_EXERCISE_
Starting from the line in which "259x151 pixels. Task: Click" appears, set down each line exactly through the end of the listing, and nothing else. Leave out pictures.

┌─ INPUT MATERIAL

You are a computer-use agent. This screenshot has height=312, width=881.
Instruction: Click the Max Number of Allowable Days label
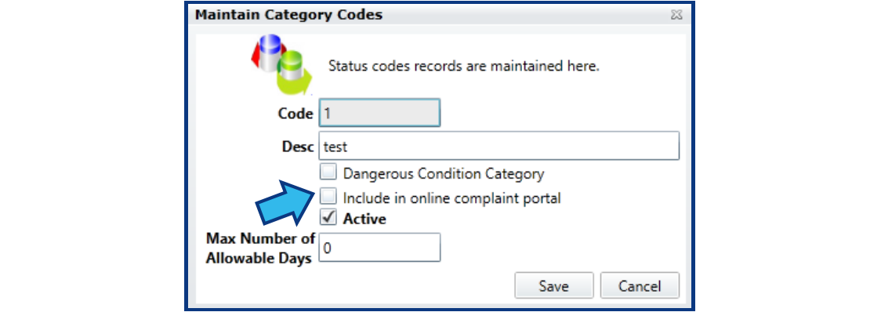(x=260, y=249)
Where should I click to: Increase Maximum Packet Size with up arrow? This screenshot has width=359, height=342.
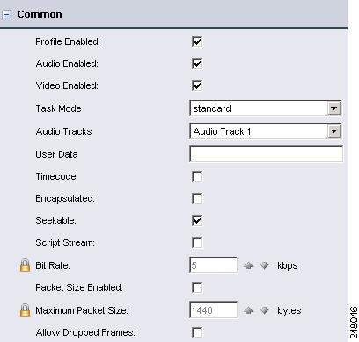point(248,310)
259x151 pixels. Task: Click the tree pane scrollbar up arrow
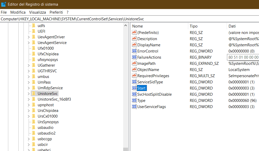click(x=125, y=25)
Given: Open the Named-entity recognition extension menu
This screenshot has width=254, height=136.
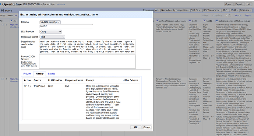Looking at the screenshot, I should click(175, 10).

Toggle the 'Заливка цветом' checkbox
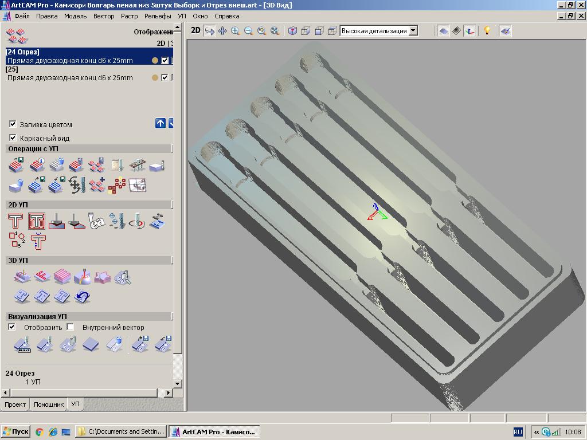click(x=13, y=124)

└─

_RESPONSE TO THE TASK_
259x151 pixels. Task: Click the tree pane scrollbar up arrow
click(x=125, y=25)
Given: Open the Named-entity recognition extension menu
This screenshot has width=254, height=136.
Looking at the screenshot, I should click(175, 10).

Toggle the 'Заливка цветом' checkbox
click(x=13, y=124)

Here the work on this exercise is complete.